Por muito tempo a doença de Chagas ( doença descoberta em 1909 pelo
pesquisador e medico sanitarista brasileiro Dr. Carlos Chagas) foi menosprezada
pela comunidade cientifica internacional, afinal de contas não era uma doenças
que afetava a população de países ricos, é encontrada com maior frequência em
casas de "taipa", casas de pau-a-pique, palafitas, e outras moradias
dos menos favorecidos. Mas recentemente a doença começou a entrar nos países
ricos pela porta da frente, viajantes infectados, alimentos e bebidas
contaminados pelas fezes do Barbeiro, além da transmissão vertical (da mãe
para o feto).

Cerca de 8 milhões de pessoas estão infectadas pelo T. cruzi, principalmente na
América Latina e recentemente Estados Unidos, Japão, Espanha, Austrália e
outros países vem apresentando elevação dos casos da doença.

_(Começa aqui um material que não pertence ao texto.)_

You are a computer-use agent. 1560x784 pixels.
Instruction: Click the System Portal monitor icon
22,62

Em 2010 a Dra. Juliana Cheleski, bolsista FAPESP,
pelo Instituto de Química de São Carlos (IQSC), anuncia a descoberta de
moléculas importantes para uma enzima do parasita Trypanosoma cruzi, que pode abrir novos caminhos no
desenvolvimento de fármacos para o tratamento dessa doença. A pesquisa, do
Instituto de Química de São Carlos (IQSC), constatou que na presença de certas
moléculas a atividade enzimática diminuiu o que interfere no ciclo de vida do
parasita. A pesquisa ganhou o prêmio “Sunset Molecular” no 18º European
Symposium on Quantitative Structure-Activity Relationships, congresso
internacional realizado na Grécia em setembro de 2010.

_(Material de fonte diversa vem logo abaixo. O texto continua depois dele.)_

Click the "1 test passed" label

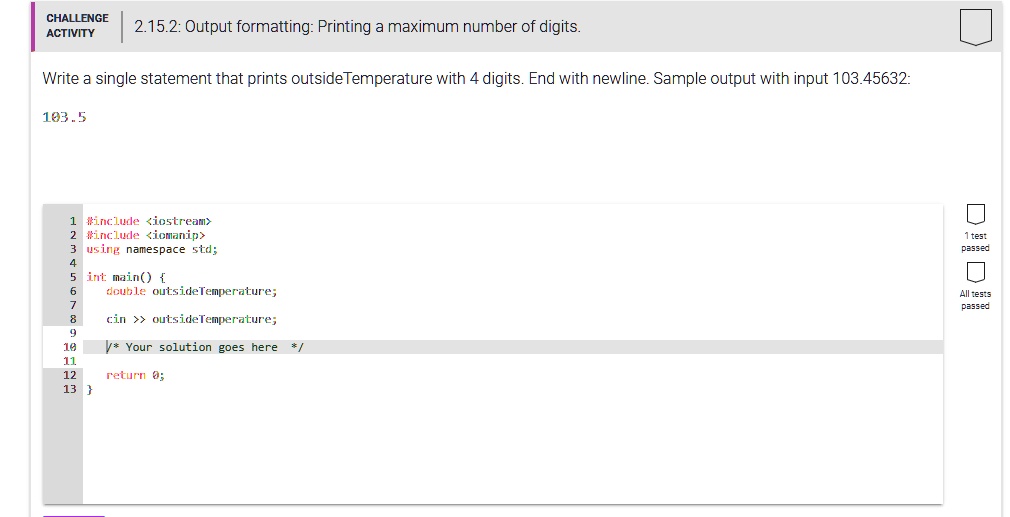pyautogui.click(x=975, y=242)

Esta pesquisa abriu as portas para um novo mundo de
esperanças e possibilidades como o desenvolvimento de fármacos para combater a
doença.
Mais recentemente a pesquisadora Galina Lepesheva e seus colegas da
Universidade de Vanderbilt (EUA) anunciaram ter conseguido curar ambas as
formas - aguda e crônica da doença de Chagas em Camundongos.
Para curar a doença nas cobaias, os pesquisadores
utilizaram uma pequena molécula, chamada VNI esta molécula inibe
especificamente uma enzima a diidroorotato desidrogenase (DHODH) essencial para a multiplicação
celular e a integridade do T. cruzi.